**About this exercise**
Everything from the line with "Open the Enhanced Region tool" to the end of the data below, both lines included, should be transcribed exactly; please omit the pictures.

**Exercise inputs**
★ ★ ★ ★ ★

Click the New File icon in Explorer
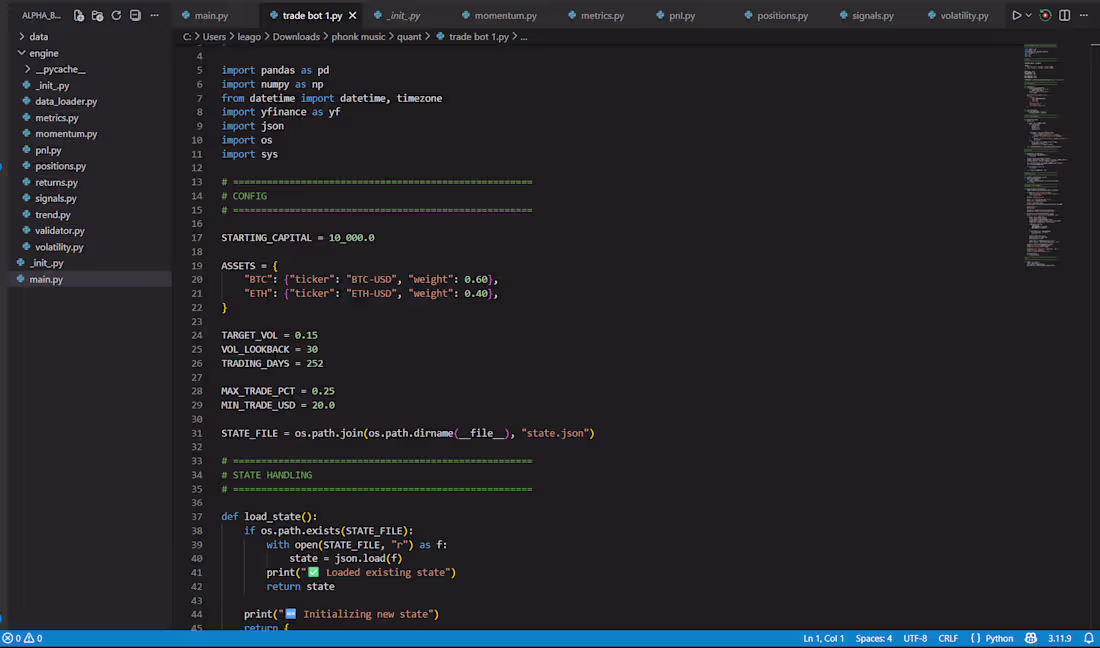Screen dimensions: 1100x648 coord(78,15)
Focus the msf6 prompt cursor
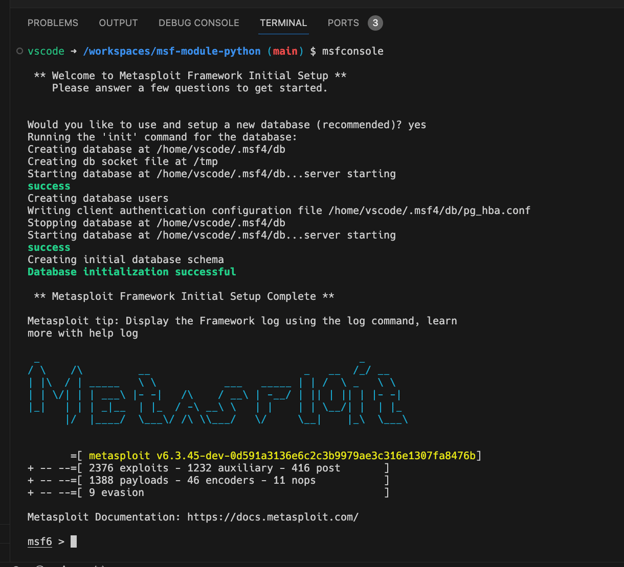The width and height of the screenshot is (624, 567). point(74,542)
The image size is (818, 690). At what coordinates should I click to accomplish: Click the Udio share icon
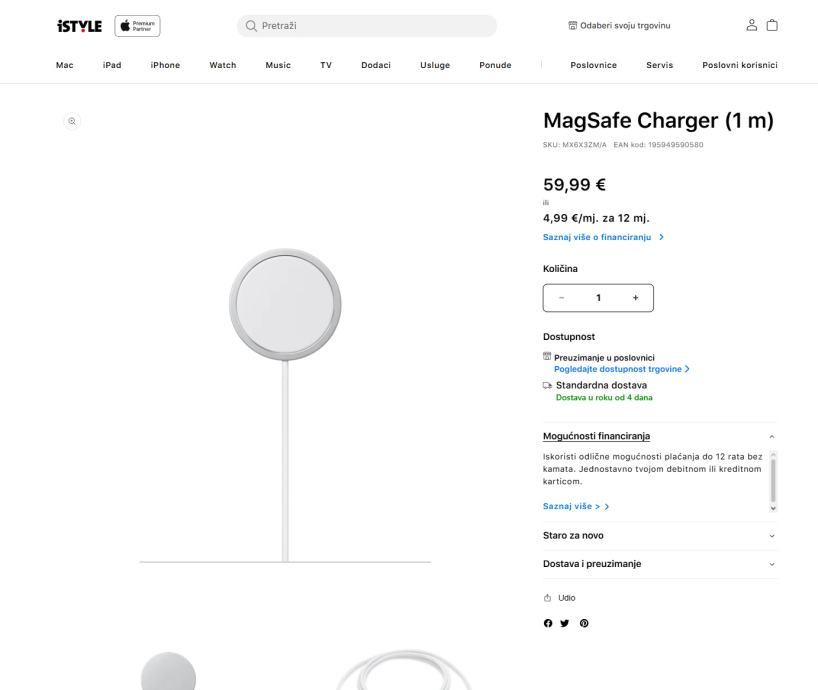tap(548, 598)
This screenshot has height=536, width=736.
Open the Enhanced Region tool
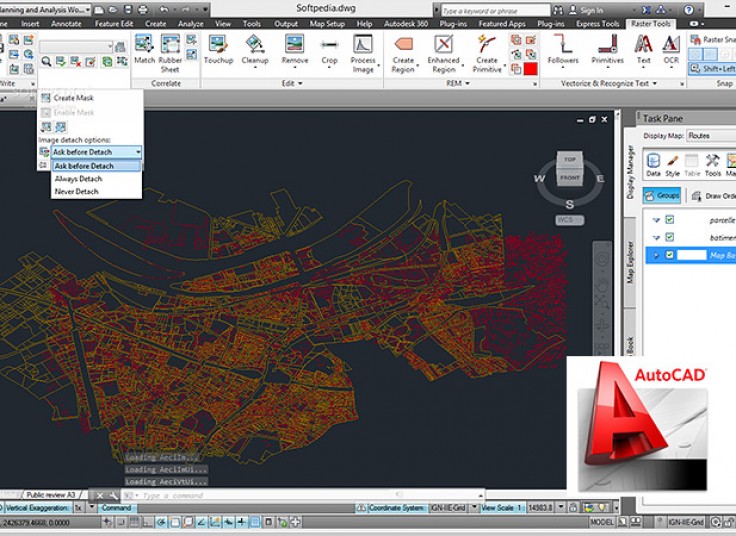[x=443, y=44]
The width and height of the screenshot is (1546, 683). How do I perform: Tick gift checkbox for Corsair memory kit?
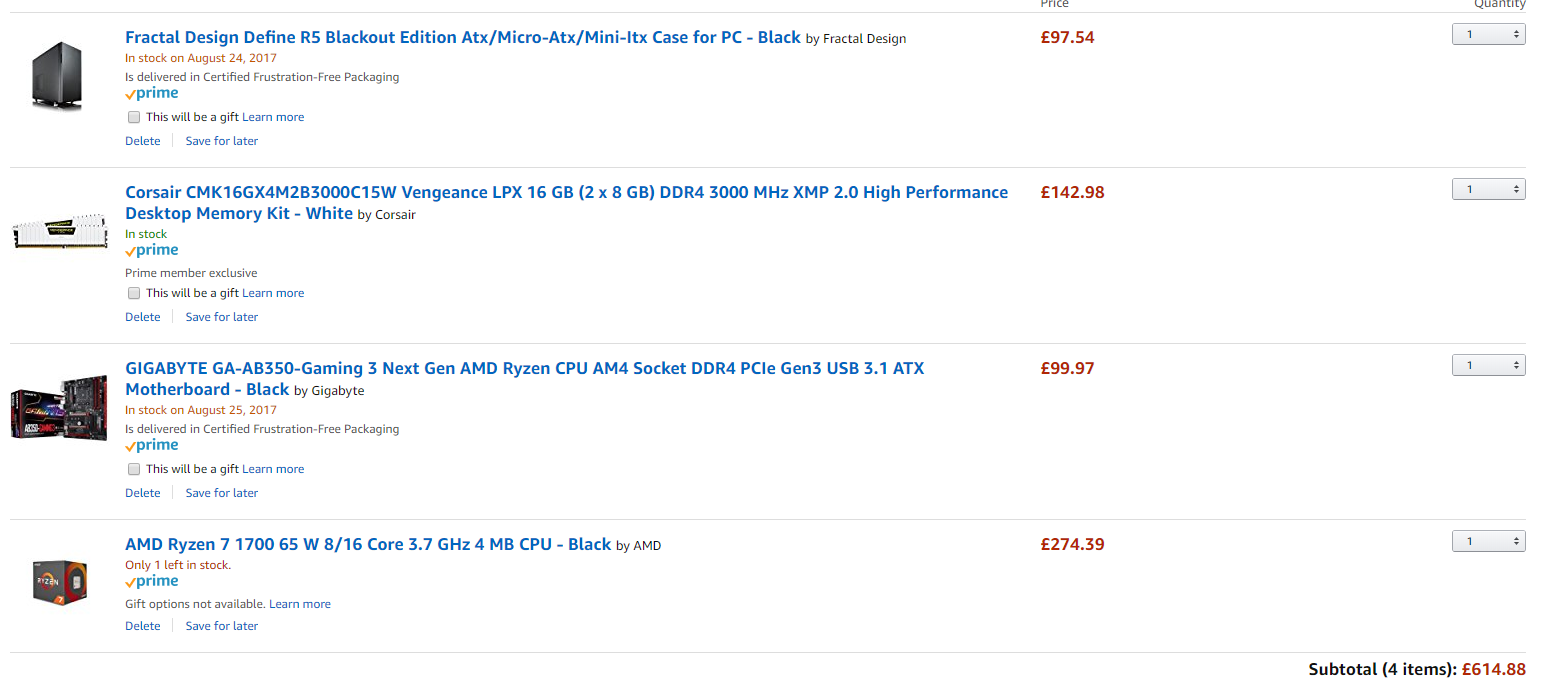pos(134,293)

★ ★ ★ ★ ★

**Answer to this problem**
Open the Enhanced Region tool
[x=443, y=44]
The width and height of the screenshot is (1546, 683). How do I perform: Tick gift checkbox for Corsair memory kit?
pos(134,293)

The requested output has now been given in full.